Extract each of the records below, reproducing every line without any change.

Dataset records:
+++++

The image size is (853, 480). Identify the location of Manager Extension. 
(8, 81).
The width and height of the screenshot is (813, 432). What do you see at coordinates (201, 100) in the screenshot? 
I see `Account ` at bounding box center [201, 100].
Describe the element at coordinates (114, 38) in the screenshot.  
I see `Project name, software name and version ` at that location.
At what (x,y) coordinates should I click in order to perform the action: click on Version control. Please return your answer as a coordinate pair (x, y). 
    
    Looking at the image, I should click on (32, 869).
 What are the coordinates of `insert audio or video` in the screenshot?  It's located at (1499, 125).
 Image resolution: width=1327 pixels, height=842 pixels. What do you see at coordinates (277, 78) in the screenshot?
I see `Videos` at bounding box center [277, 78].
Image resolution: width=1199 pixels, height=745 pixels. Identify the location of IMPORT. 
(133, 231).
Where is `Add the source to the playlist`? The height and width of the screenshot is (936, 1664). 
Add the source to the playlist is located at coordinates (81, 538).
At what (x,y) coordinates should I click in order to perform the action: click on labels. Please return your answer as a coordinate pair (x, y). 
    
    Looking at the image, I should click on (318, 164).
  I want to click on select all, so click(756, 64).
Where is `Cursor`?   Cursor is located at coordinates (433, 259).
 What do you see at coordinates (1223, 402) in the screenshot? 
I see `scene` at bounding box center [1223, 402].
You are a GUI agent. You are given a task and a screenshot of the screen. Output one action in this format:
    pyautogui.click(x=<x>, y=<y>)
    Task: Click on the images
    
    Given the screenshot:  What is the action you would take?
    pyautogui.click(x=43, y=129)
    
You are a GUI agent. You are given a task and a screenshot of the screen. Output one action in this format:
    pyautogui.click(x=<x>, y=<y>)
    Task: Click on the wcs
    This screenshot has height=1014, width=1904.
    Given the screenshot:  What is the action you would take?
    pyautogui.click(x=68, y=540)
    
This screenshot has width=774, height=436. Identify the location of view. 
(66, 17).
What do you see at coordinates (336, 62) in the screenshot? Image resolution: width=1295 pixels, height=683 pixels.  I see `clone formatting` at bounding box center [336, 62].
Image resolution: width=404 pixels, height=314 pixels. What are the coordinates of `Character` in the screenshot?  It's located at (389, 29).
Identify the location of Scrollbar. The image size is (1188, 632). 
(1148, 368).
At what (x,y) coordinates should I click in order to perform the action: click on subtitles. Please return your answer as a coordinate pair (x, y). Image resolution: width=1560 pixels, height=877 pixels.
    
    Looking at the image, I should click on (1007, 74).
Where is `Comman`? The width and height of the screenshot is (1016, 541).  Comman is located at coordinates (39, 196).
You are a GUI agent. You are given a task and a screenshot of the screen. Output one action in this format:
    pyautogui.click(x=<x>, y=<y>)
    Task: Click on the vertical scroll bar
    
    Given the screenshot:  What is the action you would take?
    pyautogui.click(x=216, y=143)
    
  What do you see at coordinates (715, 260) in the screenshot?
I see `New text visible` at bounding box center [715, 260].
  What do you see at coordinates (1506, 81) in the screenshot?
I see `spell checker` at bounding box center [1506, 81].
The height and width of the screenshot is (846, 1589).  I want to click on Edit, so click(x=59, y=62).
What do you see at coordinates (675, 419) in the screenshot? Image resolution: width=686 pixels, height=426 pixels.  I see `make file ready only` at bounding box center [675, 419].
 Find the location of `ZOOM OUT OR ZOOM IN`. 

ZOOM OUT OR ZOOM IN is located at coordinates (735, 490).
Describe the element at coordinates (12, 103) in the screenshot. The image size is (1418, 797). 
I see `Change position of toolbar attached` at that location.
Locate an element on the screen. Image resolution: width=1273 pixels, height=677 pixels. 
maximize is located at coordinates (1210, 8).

+++++

Answer below:
The image size is (853, 480). Identify the location of Manager Extension. 
(8, 81).
The width and height of the screenshot is (813, 432). What do you see at coordinates (201, 100) in the screenshot? 
I see `Account ` at bounding box center [201, 100].
Describe the element at coordinates (114, 38) in the screenshot.  
I see `Project name, software name and version ` at that location.
At what (x,y) coordinates should I click in order to perform the action: click on Version control. Please return your answer as a coordinate pair (x, y). 
    
    Looking at the image, I should click on (32, 869).
 What are the coordinates of `insert audio or video` in the screenshot?  It's located at (1499, 125).
 Image resolution: width=1327 pixels, height=842 pixels. What do you see at coordinates (277, 78) in the screenshot?
I see `Videos` at bounding box center [277, 78].
Image resolution: width=1199 pixels, height=745 pixels. Identify the location of IMPORT. 
(133, 231).
Where is `Add the source to the playlist`? The height and width of the screenshot is (936, 1664). 
Add the source to the playlist is located at coordinates (81, 538).
At what (x,y) coordinates should I click in order to perform the action: click on labels. Please return your answer as a coordinate pair (x, y). 
    
    Looking at the image, I should click on (318, 164).
  I want to click on select all, so click(756, 64).
Where is `Cursor`?   Cursor is located at coordinates (433, 259).
 What do you see at coordinates (1223, 402) in the screenshot? 
I see `scene` at bounding box center [1223, 402].
You are a GUI agent. You are given a task and a screenshot of the screen. Output one action in this format:
    pyautogui.click(x=<x>, y=<y>)
    Task: Click on the images
    
    Given the screenshot:  What is the action you would take?
    pyautogui.click(x=43, y=129)
    
You are a GUI agent. You are given a task and a screenshot of the screen. Output one action in this format:
    pyautogui.click(x=<x>, y=<y>)
    Task: Click on the wcs
    This screenshot has height=1014, width=1904.
    Given the screenshot:  What is the action you would take?
    pyautogui.click(x=68, y=540)
    
This screenshot has width=774, height=436. Identify the location of view. 
(66, 17).
What do you see at coordinates (336, 62) in the screenshot? Image resolution: width=1295 pixels, height=683 pixels.  I see `clone formatting` at bounding box center [336, 62].
Image resolution: width=404 pixels, height=314 pixels. What are the coordinates of `Character` in the screenshot?  It's located at (389, 29).
Identify the location of Scrollbar. The image size is (1188, 632). 
(1148, 368).
At what (x,y) coordinates should I click in order to perform the action: click on subtitles. Please return your answer as a coordinate pair (x, y). Image resolution: width=1560 pixels, height=877 pixels.
    
    Looking at the image, I should click on (1007, 74).
Where is `Comman`? The width and height of the screenshot is (1016, 541).  Comman is located at coordinates (39, 196).
You are a GUI agent. You are given a task and a screenshot of the screen. Output one action in this format:
    pyautogui.click(x=<x>, y=<y>)
    Task: Click on the vertical scroll bar
    
    Given the screenshot:  What is the action you would take?
    pyautogui.click(x=216, y=143)
    
  What do you see at coordinates (715, 260) in the screenshot?
I see `New text visible` at bounding box center [715, 260].
  What do you see at coordinates (1506, 81) in the screenshot?
I see `spell checker` at bounding box center [1506, 81].
The height and width of the screenshot is (846, 1589).  I want to click on Edit, so click(x=59, y=62).
What do you see at coordinates (675, 419) in the screenshot? Image resolution: width=686 pixels, height=426 pixels.  I see `make file ready only` at bounding box center [675, 419].
 Find the location of `ZOOM OUT OR ZOOM IN`. 

ZOOM OUT OR ZOOM IN is located at coordinates (735, 490).
Describe the element at coordinates (12, 103) in the screenshot. The image size is (1418, 797). 
I see `Change position of toolbar attached` at that location.
Locate an element on the screen. Image resolution: width=1273 pixels, height=677 pixels. 
maximize is located at coordinates (1210, 8).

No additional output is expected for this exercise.